Il 30 novembre Woody Allen ha compiuto 90 anni: è stato un compagno di viaggio divertente, assiduo, impegnativo. Di Pino Farinotti.
di Pino Farinotti
Il 30 novembre Woody Allen ha compiuto 90 anni. Naturalmente lo conosco bene, ho visto tutti i suoi film qualcuno più volte, ma ho rivisto i suoi fondamentali e ho condiviso la programmazione che ha concluso il ricordo con Midnight in Paris (guarda la video recensione), scelta decisamente appropriata.

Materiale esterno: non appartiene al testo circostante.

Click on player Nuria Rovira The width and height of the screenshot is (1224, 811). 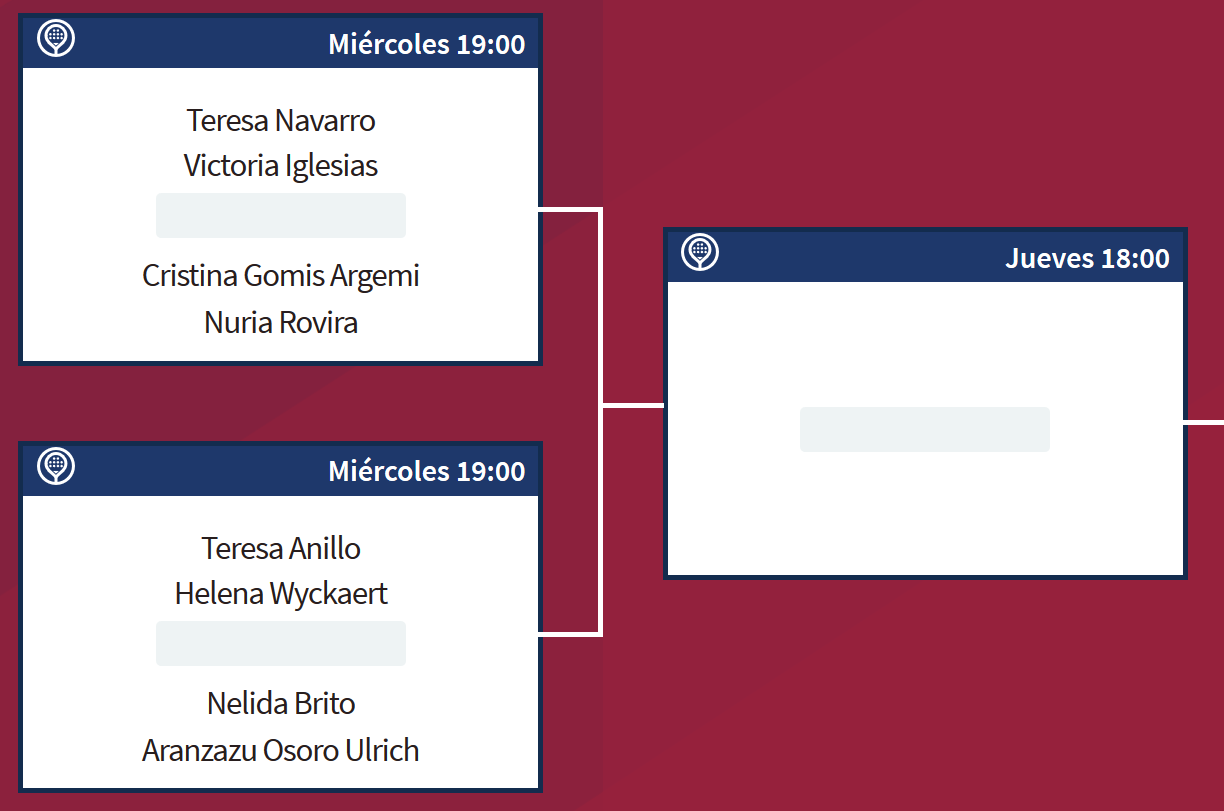281,323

L’artista ebreo fa film da 54 anni, è giusto, sacrosanto, che venga celebrato. E’ stato nel tempo un compagno di viaggio divertente, assiduo, impegnativo, negli ultimi lavori è diventato dissacrante, magari cattivo. Avrà avuto le sue ragioni.
In estrema sintesi. E’ l’intellettuale che si è interrogato sul senso della vita e su una società frenetica dai valori ambigui e senza cultura. Ha risposto alle domande che ci poniamo tutti attraverso un racconto divertente, ma sapendo scherzare su argomenti come la religione, la morte, la psicologia, proponendo paradossi impossibili, che solo lui, ma sono di Woody Allen, è bene starci attenti. Certo, dopo che ti ha fatto sorridere ti chiede di pensare e ti dice: ho cercato di darti una mano, a modo mio, ma niente va preso troppo sul serio, nemmeno io.
Il suo è uno spazio immenso, ha raccontato l’umanità, tutta, e nessun artista è stato esplorato come lui. Dunque, secondo il registro al quale sono purtroppo costretto, devo selezionare, scegliere i temi. E’ lo stesso Allen che in questo caso mi soccorre, perché il suo Midnight in Paris (guarda la video recensione) è un vero e proprio catalogo dei suoi modelli e delle sue passioni. E’ come se dicesse: signori se state attenti a questo mio racconto potrete intuire almeno in parte – del tutto non ci sono riuscito neppure io - la mia vocazione e l’impegno che ho messo per trasmetterla.
Il film. È opinione comune, in realtà è più di un’opinione è un fatto, che la Parigi degli anni Venti valesse Atene del quarto secolo avanti Cristo e Firenze del Rinascimento. Arte, cultura, politica, scien¬za: si progettava un restyling delle discipline. Con una differenza, Atene e Firenze erano il posto di culture proprie, quasi esclusive, mentre Parigi era la sede dell’intelligenza e dell’incanto del mon¬do. Il protagonista di Midnighit in Paris è Gil, uno sceneggiatore che per un sortilegio alla Allen si ritrova in quella Parigi, in un ambiente di quella stagione. C’è tanta gente, si sta organizzando una festa per Jean Cocteau. Gli si fa incontro Zelda Fitzgerald, poi arriva suo marito Scott, seduto al piano c’è Cole Porter che suona "Let’s fall in love". E là in fondo, cir¬condata da un capannello di uomini, Joséphine Baker canta e balla la Conga. Gil, naturalmente è stravolto dal sogno. È dove avrebbe sognato di essere, nella stagione dell’oro del secolo. Scott gli presenta Ernest (Hemingway, naturalmente), non manca una visita a Gertrude Stein, protagonista del “salotto” che accoglieva tutte le leggende, e lì ci sono Picasso, Matisse, Belmonte il torero. Arriva altra gente, e che gente, che si integra nel gruppo. Trattasi di Thomas Eliot, Salvador Dalì, Man Ray e Luis Buñuel.
Il quello scenario dorato, sognato e impossibile, la magia del cinema, e di Allen, ha collocato in magnifico disordine molte delle fonti, delle intelligenze, delle anime che ci hanno reso più consapevoli e migliori, e anche più capaci di affrontare il dolore e magari più felici. A molti di loro dobbiamo la nostra educazione alla cultura, al sentimento, alla bellezza. Proprio come Woody.